Figure 1.

Inhibition of GLRX5 promotes ferroptotic cell death of head and neck cancer (HNC) cells. (A-C) Cell viability of HNC cells exposed to cyst(e)ine (CC) deprivation and erastin or sulfasalazine (SAS) treatment in HNC cells. The cell viability was relative to control not treated with CC deprivation, erastin, or SAS. HN3R and HN4R were the cisplatin-resistant HNC cell lines developed from the parental cisplatin-sensitive cell lines of HN3 and HN4, respectively. * P<0.05. (D-F) Ferroptosis in HNC cells induced by SAS treatment.

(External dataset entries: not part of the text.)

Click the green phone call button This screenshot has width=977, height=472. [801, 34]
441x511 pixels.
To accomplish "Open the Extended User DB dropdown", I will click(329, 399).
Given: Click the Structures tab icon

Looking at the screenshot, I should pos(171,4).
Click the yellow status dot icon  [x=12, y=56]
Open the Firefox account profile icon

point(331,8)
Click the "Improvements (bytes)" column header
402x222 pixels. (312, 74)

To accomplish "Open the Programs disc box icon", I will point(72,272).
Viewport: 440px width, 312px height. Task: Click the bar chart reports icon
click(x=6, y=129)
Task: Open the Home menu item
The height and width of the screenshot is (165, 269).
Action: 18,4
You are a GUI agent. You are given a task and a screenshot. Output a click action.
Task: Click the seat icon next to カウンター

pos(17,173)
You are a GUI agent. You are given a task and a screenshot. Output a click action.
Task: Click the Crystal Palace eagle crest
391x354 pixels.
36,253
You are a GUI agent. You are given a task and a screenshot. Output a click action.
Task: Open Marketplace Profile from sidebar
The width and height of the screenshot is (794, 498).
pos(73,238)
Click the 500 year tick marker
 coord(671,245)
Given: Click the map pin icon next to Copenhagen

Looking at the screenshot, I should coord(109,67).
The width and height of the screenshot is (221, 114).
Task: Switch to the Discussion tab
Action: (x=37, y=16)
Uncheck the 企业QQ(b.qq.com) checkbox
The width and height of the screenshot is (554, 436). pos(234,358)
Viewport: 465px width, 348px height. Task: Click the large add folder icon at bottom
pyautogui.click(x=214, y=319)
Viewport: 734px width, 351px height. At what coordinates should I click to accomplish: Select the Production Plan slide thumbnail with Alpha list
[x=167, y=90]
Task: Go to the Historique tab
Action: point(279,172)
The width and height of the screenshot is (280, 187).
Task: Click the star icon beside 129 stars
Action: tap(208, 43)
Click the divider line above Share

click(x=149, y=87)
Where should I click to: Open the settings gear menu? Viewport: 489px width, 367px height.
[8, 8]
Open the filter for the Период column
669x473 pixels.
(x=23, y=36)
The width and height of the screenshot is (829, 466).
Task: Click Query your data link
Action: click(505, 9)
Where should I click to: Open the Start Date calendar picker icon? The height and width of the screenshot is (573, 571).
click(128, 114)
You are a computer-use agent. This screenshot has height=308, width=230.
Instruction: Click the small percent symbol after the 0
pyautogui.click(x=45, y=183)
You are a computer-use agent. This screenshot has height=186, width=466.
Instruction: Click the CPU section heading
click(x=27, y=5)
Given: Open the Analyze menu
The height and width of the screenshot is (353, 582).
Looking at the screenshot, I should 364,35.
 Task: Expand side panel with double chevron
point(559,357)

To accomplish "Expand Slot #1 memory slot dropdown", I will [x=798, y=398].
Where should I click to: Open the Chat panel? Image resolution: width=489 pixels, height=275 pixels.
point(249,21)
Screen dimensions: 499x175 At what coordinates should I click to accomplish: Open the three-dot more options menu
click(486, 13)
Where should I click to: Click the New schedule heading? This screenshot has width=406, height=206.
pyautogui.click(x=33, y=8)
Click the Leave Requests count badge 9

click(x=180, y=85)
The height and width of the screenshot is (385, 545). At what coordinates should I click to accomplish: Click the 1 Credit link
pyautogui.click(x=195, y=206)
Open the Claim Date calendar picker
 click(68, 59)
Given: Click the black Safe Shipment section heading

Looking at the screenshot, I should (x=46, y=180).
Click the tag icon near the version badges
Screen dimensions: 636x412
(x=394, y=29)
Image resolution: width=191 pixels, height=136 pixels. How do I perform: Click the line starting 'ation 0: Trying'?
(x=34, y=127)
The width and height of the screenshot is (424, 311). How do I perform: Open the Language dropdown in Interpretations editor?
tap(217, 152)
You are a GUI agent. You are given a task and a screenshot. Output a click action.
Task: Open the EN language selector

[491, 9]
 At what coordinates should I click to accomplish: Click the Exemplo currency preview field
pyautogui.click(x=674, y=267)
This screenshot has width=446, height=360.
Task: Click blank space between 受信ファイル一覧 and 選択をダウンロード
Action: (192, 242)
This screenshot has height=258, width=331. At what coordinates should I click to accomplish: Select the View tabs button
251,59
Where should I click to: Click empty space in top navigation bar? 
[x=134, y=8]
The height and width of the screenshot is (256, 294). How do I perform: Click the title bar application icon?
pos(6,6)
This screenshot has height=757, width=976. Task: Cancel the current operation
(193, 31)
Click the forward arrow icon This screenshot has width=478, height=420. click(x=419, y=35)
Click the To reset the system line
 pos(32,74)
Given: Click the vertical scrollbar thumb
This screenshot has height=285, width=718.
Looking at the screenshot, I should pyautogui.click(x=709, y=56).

Propidium iodide (PI)-positive cells were stained and counted using fluorescent microscopy and flow cytometry after 1 mM SAS treatment for 48 h. NT indicates control treated with DMSO only. Scale bar, 50 μm. ** P < 0.01. NS indicates statistically not significant. (G, H) mRNA and protein expression of GLRX5 in the HN3R and HN4R cells transfected with siRNA control (siCtr) or siGLRX5. (I) Changes of cellular lipid reactive oxygen species (ROS) levels of HN4R cells exposed to 1 mM SAS for 8 h. The cells were also pretreated with deferoxamine (DFO, 100 μM) or co-treated with ferrostatin-1 (Fer-1, 2 μM), or α-tocopherol (αTP, 200 μM). The error bars represent standard errors from three replicates. ** P < 0.01 between siCtr and siGLRX5.